(Stored data)
----------

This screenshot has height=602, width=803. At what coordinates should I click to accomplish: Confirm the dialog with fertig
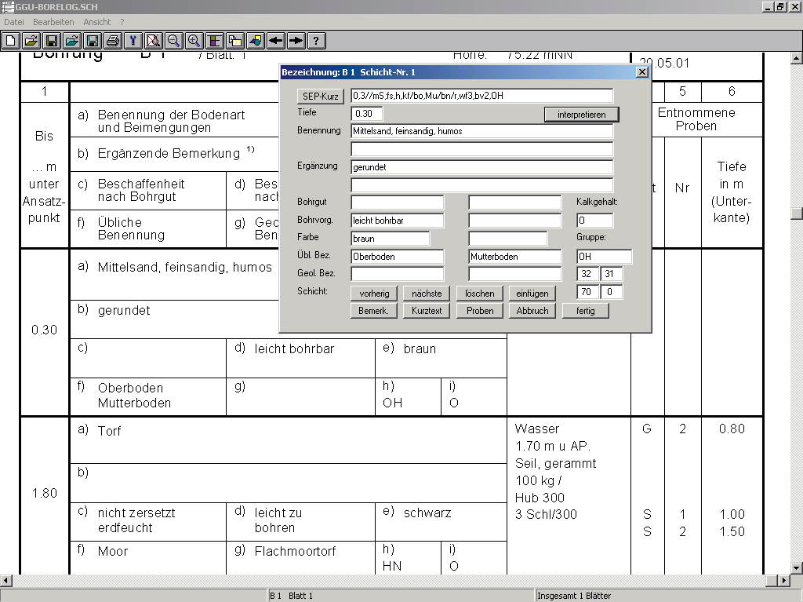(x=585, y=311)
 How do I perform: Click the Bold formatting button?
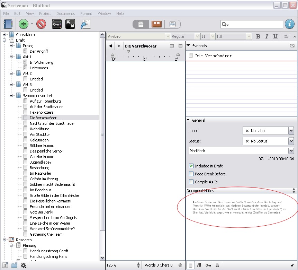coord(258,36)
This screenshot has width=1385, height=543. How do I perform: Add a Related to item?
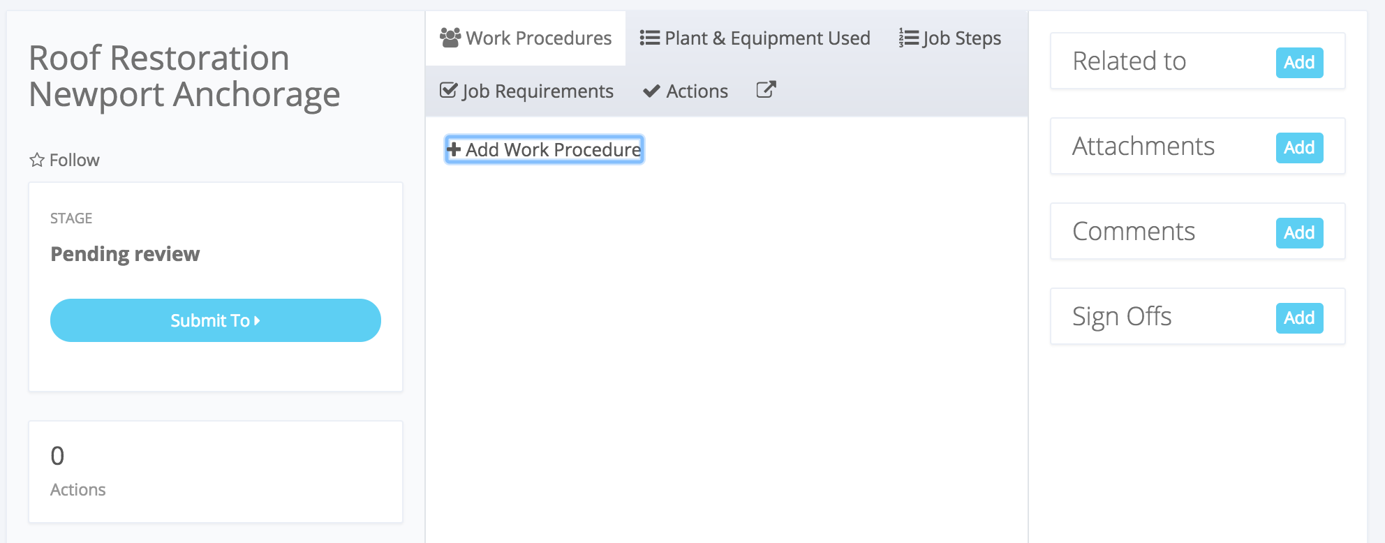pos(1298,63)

----------

» Task details
Please give an exact printout of all the records, pictures aside.

» Answer space
This screenshot has height=602, width=803. At what coordinates should I click to accomplish: Confirm the dialog with fertig
(x=585, y=311)
 How do I perform: Click the Bold formatting button?
coord(258,36)
This screenshot has width=1385, height=543. How do I perform: Add a Related to item?
pos(1298,63)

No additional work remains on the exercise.